= Beginning of Section =
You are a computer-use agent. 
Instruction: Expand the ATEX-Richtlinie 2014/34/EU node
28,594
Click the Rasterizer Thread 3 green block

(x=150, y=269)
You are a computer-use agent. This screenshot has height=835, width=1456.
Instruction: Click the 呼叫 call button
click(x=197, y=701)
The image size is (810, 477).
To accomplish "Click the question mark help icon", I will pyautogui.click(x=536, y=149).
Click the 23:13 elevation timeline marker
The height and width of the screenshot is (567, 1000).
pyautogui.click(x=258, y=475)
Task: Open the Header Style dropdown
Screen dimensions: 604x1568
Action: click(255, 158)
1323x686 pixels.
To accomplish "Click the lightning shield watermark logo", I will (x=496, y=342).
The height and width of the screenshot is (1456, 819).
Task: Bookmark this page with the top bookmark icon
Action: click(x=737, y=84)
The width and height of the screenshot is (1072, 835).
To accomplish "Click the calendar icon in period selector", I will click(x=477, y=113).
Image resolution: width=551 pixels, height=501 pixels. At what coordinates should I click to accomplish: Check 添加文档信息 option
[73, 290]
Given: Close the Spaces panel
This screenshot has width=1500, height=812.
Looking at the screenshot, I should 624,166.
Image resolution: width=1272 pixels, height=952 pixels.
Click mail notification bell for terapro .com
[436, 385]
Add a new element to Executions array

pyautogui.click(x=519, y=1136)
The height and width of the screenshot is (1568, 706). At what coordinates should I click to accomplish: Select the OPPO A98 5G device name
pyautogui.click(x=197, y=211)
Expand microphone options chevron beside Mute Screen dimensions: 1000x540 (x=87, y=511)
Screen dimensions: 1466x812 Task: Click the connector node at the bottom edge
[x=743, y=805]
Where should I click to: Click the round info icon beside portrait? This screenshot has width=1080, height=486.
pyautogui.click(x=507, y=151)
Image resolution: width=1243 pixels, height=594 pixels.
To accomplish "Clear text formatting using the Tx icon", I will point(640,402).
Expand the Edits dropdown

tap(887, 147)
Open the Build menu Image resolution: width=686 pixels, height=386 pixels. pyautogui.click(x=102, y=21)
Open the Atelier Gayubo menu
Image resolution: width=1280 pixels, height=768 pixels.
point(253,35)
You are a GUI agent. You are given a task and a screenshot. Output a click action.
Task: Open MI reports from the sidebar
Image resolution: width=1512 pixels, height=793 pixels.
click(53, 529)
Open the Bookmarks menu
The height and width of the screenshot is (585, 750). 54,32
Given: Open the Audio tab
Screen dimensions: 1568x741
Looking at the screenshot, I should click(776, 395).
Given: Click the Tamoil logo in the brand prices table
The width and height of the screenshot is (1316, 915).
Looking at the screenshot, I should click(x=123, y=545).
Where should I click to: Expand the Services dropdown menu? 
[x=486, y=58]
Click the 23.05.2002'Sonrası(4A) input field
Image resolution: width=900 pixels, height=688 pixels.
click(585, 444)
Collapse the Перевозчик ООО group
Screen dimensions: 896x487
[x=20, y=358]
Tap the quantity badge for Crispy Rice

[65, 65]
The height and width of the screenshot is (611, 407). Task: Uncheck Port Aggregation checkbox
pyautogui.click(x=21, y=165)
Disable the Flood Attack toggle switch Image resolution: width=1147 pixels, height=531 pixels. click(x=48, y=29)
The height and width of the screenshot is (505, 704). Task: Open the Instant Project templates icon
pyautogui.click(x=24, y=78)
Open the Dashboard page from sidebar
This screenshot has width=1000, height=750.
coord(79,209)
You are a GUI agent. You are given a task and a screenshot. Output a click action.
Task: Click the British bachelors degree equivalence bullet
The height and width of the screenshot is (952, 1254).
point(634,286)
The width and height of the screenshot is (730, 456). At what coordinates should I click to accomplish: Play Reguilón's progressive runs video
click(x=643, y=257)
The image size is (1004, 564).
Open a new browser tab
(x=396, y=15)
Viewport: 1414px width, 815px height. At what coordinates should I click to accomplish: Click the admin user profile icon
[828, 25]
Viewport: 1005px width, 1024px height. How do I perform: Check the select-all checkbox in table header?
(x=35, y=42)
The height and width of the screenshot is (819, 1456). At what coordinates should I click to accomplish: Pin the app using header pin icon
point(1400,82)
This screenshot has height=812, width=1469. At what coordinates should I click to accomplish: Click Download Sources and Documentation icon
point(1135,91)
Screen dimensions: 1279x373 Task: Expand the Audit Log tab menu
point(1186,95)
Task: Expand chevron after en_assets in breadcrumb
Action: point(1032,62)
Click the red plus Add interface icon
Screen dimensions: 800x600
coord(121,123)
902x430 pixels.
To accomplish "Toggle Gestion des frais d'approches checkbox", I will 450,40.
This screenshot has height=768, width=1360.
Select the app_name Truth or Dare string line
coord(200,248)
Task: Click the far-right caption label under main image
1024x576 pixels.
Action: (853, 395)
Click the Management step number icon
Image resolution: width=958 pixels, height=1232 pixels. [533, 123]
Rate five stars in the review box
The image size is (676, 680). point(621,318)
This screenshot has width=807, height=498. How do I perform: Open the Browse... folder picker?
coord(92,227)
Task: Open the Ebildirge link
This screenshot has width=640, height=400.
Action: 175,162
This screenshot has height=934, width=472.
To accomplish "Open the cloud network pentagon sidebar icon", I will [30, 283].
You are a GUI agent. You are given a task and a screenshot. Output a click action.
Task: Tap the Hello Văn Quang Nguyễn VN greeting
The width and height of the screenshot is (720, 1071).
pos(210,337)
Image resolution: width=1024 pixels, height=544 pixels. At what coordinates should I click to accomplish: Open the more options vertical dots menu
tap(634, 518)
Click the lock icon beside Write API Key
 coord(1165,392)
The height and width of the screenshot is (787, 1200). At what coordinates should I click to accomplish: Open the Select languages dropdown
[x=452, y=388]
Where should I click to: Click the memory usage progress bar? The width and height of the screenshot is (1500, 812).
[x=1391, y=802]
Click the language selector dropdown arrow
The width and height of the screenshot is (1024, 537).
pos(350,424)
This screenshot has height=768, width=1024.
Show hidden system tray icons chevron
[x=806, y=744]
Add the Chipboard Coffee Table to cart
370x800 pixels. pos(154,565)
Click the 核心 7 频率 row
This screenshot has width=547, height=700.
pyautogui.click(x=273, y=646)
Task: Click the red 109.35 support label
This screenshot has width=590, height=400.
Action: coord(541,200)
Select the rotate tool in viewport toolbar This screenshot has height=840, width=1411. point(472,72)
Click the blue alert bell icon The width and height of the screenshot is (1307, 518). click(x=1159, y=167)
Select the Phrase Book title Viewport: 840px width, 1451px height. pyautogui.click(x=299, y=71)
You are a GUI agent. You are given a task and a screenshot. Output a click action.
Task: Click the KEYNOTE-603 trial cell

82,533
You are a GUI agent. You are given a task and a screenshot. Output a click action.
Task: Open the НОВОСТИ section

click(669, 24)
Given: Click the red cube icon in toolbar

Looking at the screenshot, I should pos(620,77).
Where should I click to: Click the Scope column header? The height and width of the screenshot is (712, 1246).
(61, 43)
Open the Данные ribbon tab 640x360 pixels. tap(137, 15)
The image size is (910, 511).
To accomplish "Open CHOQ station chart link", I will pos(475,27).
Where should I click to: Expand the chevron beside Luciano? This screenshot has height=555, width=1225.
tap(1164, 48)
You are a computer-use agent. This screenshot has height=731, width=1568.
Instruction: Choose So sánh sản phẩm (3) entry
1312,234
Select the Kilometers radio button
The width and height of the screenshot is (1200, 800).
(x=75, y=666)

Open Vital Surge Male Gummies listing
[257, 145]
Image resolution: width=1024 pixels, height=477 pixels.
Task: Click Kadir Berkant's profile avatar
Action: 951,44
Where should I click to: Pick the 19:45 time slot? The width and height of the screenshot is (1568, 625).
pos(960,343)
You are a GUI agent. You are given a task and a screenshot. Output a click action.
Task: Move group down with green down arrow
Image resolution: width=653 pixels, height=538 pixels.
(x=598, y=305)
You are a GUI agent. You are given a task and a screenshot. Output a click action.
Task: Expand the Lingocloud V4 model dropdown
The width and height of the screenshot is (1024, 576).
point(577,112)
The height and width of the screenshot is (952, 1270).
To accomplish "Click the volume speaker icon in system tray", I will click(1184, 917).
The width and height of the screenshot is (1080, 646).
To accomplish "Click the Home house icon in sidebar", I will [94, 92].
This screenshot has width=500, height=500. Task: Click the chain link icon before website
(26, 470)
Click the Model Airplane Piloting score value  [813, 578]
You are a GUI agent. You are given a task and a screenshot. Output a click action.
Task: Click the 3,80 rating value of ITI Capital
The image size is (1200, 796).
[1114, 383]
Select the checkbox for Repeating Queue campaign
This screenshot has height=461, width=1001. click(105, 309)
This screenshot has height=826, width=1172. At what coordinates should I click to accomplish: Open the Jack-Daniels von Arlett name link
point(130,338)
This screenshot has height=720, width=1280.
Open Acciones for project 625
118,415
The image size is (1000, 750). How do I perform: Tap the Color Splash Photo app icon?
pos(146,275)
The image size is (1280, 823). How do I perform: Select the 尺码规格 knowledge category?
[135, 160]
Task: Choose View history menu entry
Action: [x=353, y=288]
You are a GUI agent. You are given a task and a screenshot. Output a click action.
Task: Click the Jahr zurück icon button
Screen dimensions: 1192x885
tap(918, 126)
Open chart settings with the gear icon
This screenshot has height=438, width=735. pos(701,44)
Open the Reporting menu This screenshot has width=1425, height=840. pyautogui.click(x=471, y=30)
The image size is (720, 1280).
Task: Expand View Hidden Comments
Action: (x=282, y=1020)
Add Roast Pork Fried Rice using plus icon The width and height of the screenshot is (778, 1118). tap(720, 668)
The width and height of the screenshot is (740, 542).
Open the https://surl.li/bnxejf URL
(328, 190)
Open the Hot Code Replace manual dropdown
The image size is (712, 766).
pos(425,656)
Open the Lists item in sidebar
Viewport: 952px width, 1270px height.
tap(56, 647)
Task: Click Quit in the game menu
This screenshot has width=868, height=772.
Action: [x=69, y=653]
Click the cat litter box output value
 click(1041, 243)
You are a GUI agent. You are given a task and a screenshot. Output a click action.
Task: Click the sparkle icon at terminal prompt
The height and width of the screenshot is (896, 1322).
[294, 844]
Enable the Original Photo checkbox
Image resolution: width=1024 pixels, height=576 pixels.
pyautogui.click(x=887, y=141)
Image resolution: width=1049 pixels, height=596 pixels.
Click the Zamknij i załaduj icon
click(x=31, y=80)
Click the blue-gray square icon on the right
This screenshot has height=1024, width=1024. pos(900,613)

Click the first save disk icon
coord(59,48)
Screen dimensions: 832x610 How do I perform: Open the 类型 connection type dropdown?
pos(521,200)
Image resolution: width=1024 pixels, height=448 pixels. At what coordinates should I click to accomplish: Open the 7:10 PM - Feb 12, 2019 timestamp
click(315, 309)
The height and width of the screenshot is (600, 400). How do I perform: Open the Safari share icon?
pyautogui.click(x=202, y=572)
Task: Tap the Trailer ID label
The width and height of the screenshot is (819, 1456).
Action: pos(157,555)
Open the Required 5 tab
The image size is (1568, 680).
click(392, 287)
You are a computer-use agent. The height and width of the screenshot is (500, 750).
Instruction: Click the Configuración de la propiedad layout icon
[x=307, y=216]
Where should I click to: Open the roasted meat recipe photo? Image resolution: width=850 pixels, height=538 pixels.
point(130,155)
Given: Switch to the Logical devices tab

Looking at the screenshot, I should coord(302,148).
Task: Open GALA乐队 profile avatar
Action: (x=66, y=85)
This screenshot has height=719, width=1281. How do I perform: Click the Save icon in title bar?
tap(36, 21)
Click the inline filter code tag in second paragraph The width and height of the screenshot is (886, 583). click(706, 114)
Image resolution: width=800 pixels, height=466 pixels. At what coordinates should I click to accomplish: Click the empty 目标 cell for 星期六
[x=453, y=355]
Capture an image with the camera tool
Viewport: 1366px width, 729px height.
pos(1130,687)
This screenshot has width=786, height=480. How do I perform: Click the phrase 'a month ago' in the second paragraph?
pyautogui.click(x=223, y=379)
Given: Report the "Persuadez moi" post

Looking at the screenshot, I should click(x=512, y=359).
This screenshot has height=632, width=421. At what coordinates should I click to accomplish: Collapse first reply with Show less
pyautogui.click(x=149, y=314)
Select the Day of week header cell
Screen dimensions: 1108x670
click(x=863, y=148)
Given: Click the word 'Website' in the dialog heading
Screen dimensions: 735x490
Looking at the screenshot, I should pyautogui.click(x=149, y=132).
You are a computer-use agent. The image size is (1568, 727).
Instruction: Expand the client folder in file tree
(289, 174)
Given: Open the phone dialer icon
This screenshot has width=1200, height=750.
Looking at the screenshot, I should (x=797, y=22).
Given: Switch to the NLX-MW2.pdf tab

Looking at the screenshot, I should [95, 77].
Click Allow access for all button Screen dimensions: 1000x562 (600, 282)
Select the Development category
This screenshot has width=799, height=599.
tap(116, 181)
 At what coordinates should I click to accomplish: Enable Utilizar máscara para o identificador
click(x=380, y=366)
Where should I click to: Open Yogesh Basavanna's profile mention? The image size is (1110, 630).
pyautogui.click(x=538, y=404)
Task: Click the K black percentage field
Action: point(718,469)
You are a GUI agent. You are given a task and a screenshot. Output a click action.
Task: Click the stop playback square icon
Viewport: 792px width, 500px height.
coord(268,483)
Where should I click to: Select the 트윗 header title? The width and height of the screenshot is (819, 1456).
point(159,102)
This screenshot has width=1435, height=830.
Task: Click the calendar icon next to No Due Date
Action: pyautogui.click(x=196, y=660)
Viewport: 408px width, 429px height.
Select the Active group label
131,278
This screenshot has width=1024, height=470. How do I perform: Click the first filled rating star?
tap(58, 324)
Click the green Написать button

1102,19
= End of Section =
What you are asked to do ▸ Scan the material line by line and report each one that contains "arrow".

Task output ▸
Click the language selector dropdown arrow
Task: Move group down with green down arrow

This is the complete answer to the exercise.